Lower Lead Limit in Children’s Products Effective August 14

Product Liability Update

Date: July 18, 2011

Overview

Effective August 14, 2011, all children's products manufactured, imported, distributed, or sold in the United States must meet the 100-ppm-lead-content limit required by the 2008 Consumer Product Safety Improvement Act (the "2008 Act"). The 2008 Act set an initial lead limit of 600 ppm in children's products - those designed or intended primarily for children 12 and younger - and dates by which the limit was to be lowered, first to 300 ppm and eventually to 100 ppm. Pursuant to that timetable, the limit was lowered from 600 ppm to 300 ppm on August 14, 2009. The 2008 Act specifically mandates that the limit is to be lowered from 300 ppm to 100 ppm on August 14, 2011 unless the Consumer Product Safety Commission (the "Commission") determines that the 100-ppm limit is not technologically feasible, in which case the Commission could set an alternative limit. On July 13, the Commission voted 3-2 that lowering the limit to 100 ppm is technologically feasible, paving the way for the lower limit to go into effect on August 14.

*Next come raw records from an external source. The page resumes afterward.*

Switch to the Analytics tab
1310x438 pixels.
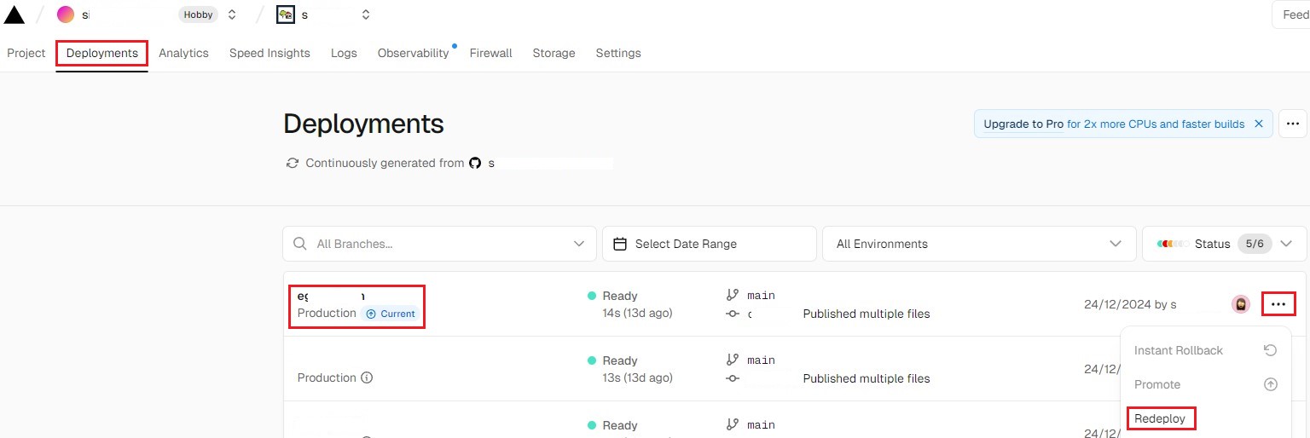click(x=183, y=53)
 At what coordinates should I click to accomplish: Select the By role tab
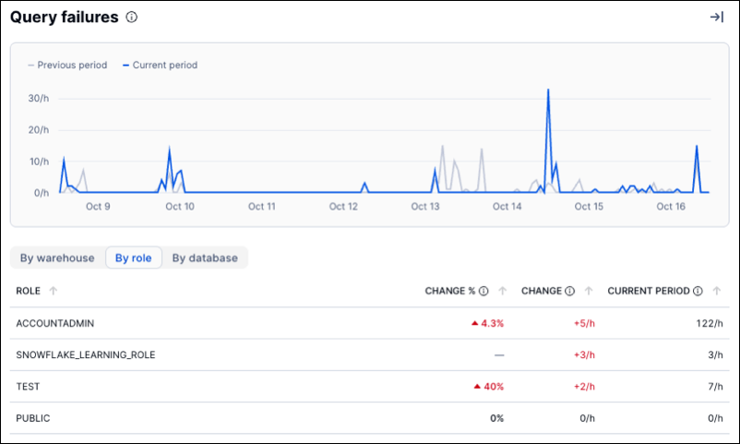tap(134, 258)
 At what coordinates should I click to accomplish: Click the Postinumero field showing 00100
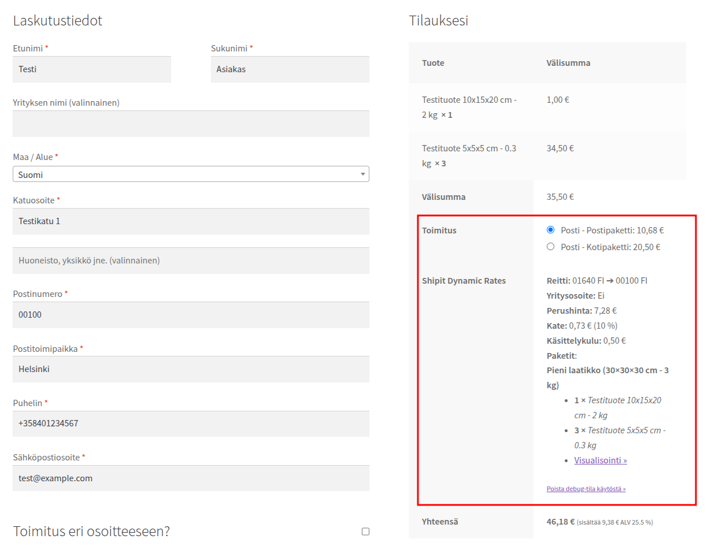point(191,315)

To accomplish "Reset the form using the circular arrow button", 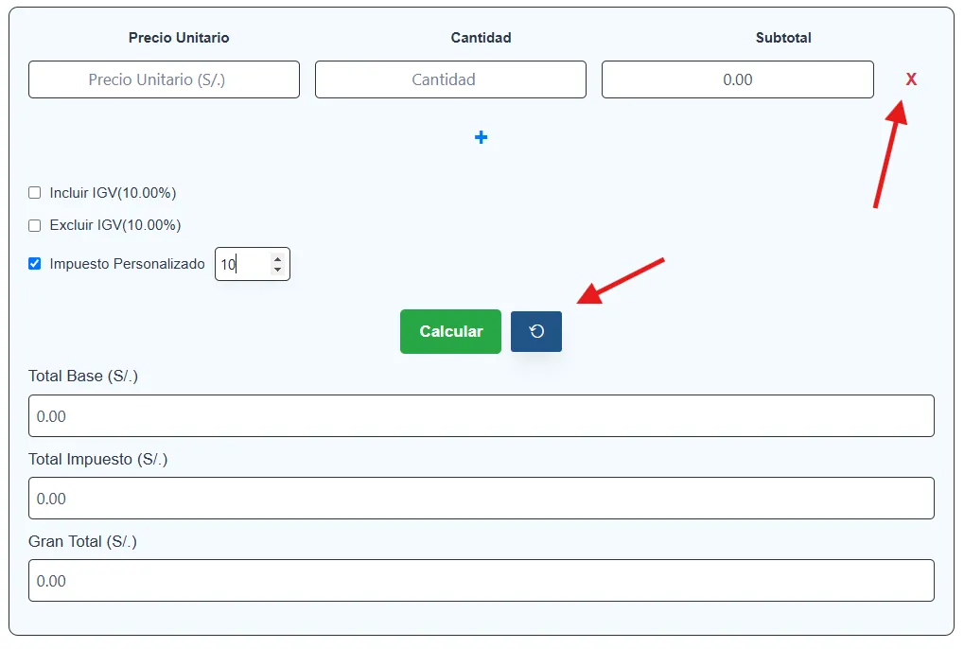I will [x=536, y=332].
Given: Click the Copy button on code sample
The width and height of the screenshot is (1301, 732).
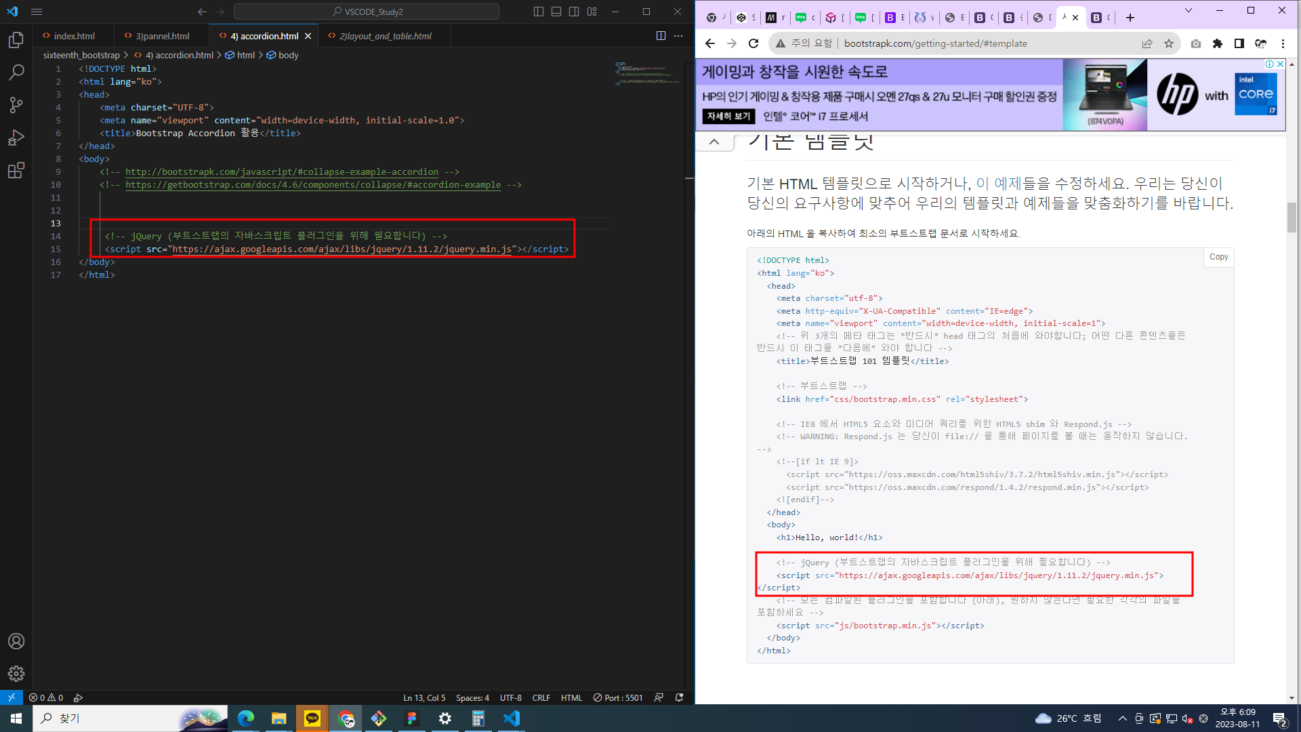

Notably, the 2008 Act gives the Commission the authority only to determine whether a lead limit of 100 ppm is technologically feasible. Thus, the Commission had no ability to either consider economic feasibility in its determination or adopt an alternative limit in light of economic feasibility.

While the 100-ppm limit is the lowest limit set forth in the 2008 Act, the Act provides for additional periodic review and the potential for further reductions. Specifically, the Commission is to review and, if necessary, lower the limit no less frequently than every five years based upon the best available scientific and technical information.

Existing inventory with lead levels exceeding 100 ppm cannot be sold after August 14, 2011. However, the Commission has requested that Congress pass an amendment that would allow pre-existing inventory to be sold after the effective date.